Collected data
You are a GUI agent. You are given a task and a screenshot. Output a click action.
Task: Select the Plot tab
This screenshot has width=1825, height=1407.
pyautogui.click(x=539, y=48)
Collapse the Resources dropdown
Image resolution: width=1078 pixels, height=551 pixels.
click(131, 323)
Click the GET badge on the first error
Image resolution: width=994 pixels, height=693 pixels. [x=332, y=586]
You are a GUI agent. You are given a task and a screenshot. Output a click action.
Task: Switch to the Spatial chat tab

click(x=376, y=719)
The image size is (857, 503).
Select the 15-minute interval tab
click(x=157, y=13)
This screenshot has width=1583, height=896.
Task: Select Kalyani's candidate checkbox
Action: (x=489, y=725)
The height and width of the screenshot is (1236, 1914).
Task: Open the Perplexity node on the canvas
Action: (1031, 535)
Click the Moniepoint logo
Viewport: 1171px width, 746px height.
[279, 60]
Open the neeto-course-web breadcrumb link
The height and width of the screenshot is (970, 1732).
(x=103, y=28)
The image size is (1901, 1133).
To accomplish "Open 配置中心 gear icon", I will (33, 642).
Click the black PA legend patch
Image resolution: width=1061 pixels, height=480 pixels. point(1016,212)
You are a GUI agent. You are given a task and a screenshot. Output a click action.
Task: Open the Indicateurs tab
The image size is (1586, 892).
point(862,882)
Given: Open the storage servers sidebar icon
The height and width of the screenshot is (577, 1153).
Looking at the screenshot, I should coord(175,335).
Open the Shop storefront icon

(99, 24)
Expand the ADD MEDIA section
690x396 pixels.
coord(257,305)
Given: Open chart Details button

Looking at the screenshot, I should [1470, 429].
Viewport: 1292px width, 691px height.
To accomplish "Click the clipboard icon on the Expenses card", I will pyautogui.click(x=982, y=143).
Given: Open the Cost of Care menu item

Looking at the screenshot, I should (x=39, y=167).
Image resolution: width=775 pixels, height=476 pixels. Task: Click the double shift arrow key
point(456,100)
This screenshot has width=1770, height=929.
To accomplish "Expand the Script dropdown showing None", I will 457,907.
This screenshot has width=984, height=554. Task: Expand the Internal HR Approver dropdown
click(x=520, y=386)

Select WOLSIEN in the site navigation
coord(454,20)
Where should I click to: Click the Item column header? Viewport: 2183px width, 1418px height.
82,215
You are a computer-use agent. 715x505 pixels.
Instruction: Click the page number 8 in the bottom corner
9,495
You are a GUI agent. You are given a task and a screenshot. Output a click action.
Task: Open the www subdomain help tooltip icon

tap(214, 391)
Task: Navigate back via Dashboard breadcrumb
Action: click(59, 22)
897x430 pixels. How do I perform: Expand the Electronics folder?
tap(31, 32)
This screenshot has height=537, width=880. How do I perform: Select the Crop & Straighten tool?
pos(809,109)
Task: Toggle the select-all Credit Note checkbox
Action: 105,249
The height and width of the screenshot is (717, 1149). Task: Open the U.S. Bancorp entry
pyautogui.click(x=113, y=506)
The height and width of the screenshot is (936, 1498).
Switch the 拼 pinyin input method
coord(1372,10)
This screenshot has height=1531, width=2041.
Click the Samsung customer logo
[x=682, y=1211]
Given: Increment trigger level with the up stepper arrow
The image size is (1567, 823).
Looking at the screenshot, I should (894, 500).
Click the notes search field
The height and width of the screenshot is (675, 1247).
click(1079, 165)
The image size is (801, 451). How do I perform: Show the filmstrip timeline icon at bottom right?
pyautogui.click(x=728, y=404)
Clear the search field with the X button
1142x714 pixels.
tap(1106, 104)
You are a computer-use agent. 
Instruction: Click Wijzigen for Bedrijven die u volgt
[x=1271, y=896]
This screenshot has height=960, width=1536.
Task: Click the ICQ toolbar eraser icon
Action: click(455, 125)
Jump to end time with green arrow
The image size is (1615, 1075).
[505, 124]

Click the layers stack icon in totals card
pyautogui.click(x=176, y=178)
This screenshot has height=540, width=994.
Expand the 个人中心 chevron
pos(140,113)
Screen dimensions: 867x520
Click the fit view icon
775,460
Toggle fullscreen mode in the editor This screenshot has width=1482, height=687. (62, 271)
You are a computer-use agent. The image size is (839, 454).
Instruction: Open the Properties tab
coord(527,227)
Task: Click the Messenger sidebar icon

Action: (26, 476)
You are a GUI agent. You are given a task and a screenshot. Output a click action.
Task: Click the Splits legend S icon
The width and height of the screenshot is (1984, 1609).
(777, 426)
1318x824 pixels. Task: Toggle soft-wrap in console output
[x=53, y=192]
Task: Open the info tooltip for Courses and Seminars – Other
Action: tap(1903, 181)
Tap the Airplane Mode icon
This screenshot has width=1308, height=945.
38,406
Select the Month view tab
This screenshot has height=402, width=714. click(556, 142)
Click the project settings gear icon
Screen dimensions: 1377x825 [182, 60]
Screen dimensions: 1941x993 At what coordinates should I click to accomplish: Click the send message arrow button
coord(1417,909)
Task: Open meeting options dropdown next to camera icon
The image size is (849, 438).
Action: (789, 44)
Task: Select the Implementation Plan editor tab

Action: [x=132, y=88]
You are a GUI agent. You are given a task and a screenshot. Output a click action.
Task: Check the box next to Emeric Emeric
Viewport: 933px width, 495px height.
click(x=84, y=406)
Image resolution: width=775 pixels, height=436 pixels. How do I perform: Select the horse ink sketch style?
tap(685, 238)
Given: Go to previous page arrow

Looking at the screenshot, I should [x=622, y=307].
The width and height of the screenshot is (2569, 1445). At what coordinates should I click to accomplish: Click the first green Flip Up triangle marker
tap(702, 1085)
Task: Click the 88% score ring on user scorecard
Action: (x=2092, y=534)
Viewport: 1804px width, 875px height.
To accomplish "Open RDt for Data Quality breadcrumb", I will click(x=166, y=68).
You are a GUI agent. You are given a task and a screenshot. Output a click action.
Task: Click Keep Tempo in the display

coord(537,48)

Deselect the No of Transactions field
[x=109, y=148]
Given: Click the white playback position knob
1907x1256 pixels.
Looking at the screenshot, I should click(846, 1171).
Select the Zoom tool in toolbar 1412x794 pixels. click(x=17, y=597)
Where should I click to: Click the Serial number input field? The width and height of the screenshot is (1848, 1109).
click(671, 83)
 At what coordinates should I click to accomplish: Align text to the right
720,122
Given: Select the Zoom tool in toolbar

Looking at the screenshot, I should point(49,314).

**EXERCISE INSTRUCTIONS**:
Repeat each entry above, keeping every word exact.

**EXERCISE RESULT**:
You are a GUI agent. You are given a task and a screenshot. Output a click action.
Task: Select the Plot tab
This screenshot has width=1825, height=1407.
pyautogui.click(x=539, y=48)
Collapse the Resources dropdown
Image resolution: width=1078 pixels, height=551 pixels.
click(131, 323)
Click the GET badge on the first error
Image resolution: width=994 pixels, height=693 pixels. [x=332, y=586]
You are a GUI agent. You are given a task and a screenshot. Output a click action.
Task: Switch to the Spatial chat tab

click(x=376, y=719)
The image size is (857, 503).
Select the 15-minute interval tab
click(x=157, y=13)
This screenshot has width=1583, height=896.
Task: Select Kalyani's candidate checkbox
Action: (x=489, y=725)
The height and width of the screenshot is (1236, 1914).
Task: Open the Perplexity node on the canvas
Action: (1031, 535)
Click the Moniepoint logo
Viewport: 1171px width, 746px height.
[279, 60]
Open the neeto-course-web breadcrumb link
The height and width of the screenshot is (970, 1732).
(x=103, y=28)
The image size is (1901, 1133).
To accomplish "Open 配置中心 gear icon", I will (33, 642).
Click the black PA legend patch
Image resolution: width=1061 pixels, height=480 pixels. point(1016,212)
You are a GUI agent. You are given a task and a screenshot. Output a click action.
Task: Open the Indicateurs tab
The image size is (1586, 892).
point(862,882)
Given: Open the storage servers sidebar icon
The height and width of the screenshot is (577, 1153).
Looking at the screenshot, I should coord(175,335).
Open the Shop storefront icon

(99, 24)
Expand the ADD MEDIA section
690x396 pixels.
coord(257,305)
Given: Open chart Details button

Looking at the screenshot, I should [1470, 429].
Viewport: 1292px width, 691px height.
To accomplish "Click the clipboard icon on the Expenses card", I will pyautogui.click(x=982, y=143).
Given: Open the Cost of Care menu item

Looking at the screenshot, I should (x=39, y=167).
Image resolution: width=775 pixels, height=476 pixels. Task: Click the double shift arrow key
point(456,100)
This screenshot has width=1770, height=929.
To accomplish "Expand the Script dropdown showing None", I will 457,907.
This screenshot has width=984, height=554. Task: Expand the Internal HR Approver dropdown
click(x=520, y=386)

Select WOLSIEN in the site navigation
coord(454,20)
Where should I click to: Click the Item column header? Viewport: 2183px width, 1418px height.
82,215
You are a computer-use agent. 715x505 pixels.
Instruction: Click the page number 8 in the bottom corner
9,495
You are a GUI agent. You are given a task and a screenshot. Output a click action.
Task: Open the www subdomain help tooltip icon

tap(214, 391)
Task: Navigate back via Dashboard breadcrumb
Action: click(59, 22)
897x430 pixels. How do I perform: Expand the Electronics folder?
tap(31, 32)
This screenshot has height=537, width=880. How do I perform: Select the Crop & Straighten tool?
pos(809,109)
Task: Toggle the select-all Credit Note checkbox
Action: 105,249
The height and width of the screenshot is (717, 1149). Task: Open the U.S. Bancorp entry
pyautogui.click(x=113, y=506)
The height and width of the screenshot is (936, 1498).
Switch the 拼 pinyin input method
coord(1372,10)
This screenshot has height=1531, width=2041.
Click the Samsung customer logo
[x=682, y=1211]
Given: Increment trigger level with the up stepper arrow
The image size is (1567, 823).
Looking at the screenshot, I should (894, 500).
Click the notes search field
The height and width of the screenshot is (675, 1247).
click(1079, 165)
The image size is (801, 451). How do I perform: Show the filmstrip timeline icon at bottom right?
pyautogui.click(x=728, y=404)
Clear the search field with the X button
1142x714 pixels.
tap(1106, 104)
You are a computer-use agent. 
Instruction: Click Wijzigen for Bedrijven die u volgt
[x=1271, y=896]
This screenshot has height=960, width=1536.
Task: Click the ICQ toolbar eraser icon
Action: click(455, 125)
Jump to end time with green arrow
The image size is (1615, 1075).
[505, 124]

Click the layers stack icon in totals card
pyautogui.click(x=176, y=178)
This screenshot has height=540, width=994.
Expand the 个人中心 chevron
pos(140,113)
Screen dimensions: 867x520
Click the fit view icon
775,460
Toggle fullscreen mode in the editor This screenshot has width=1482, height=687. (62, 271)
You are a computer-use agent. The image size is (839, 454).
Instruction: Open the Properties tab
coord(527,227)
Task: Click the Messenger sidebar icon

Action: (26, 476)
You are a GUI agent. You are given a task and a screenshot. Output a click action.
Task: Click the Splits legend S icon
The width and height of the screenshot is (1984, 1609).
(777, 426)
1318x824 pixels. Task: Toggle soft-wrap in console output
[x=53, y=192]
Task: Open the info tooltip for Courses and Seminars – Other
Action: tap(1903, 181)
Tap the Airplane Mode icon
This screenshot has width=1308, height=945.
38,406
Select the Month view tab
This screenshot has height=402, width=714. click(556, 142)
Click the project settings gear icon
Screen dimensions: 1377x825 [182, 60]
Screen dimensions: 1941x993 At what coordinates should I click to accomplish: Click the send message arrow button
coord(1417,909)
Task: Open meeting options dropdown next to camera icon
The image size is (849, 438).
Action: (789, 44)
Task: Select the Implementation Plan editor tab

Action: [x=132, y=88]
You are a GUI agent. You are given a task and a screenshot. Output a click action.
Task: Check the box next to Emeric Emeric
Viewport: 933px width, 495px height.
click(x=84, y=406)
Image resolution: width=775 pixels, height=436 pixels. How do I perform: Select the horse ink sketch style?
tap(685, 238)
Given: Go to previous page arrow

Looking at the screenshot, I should [x=622, y=307].
The width and height of the screenshot is (2569, 1445). At what coordinates should I click to accomplish: Click the first green Flip Up triangle marker
tap(702, 1085)
Task: Click the 88% score ring on user scorecard
Action: (x=2092, y=534)
Viewport: 1804px width, 875px height.
To accomplish "Open RDt for Data Quality breadcrumb", I will click(x=166, y=68).
You are a GUI agent. You are given a task and a screenshot. Output a click action.
Task: Click Keep Tempo in the display

coord(537,48)

Deselect the No of Transactions field
[x=109, y=148]
Given: Click the white playback position knob
1907x1256 pixels.
Looking at the screenshot, I should click(846, 1171).
Select the Zoom tool in toolbar 1412x794 pixels. click(x=17, y=597)
Where should I click to: Click the Serial number input field? The width and height of the screenshot is (1848, 1109).
click(671, 83)
 At what coordinates should I click to accomplish: Align text to the right
720,122
Given: Select the Zoom tool in toolbar

Looking at the screenshot, I should point(49,314).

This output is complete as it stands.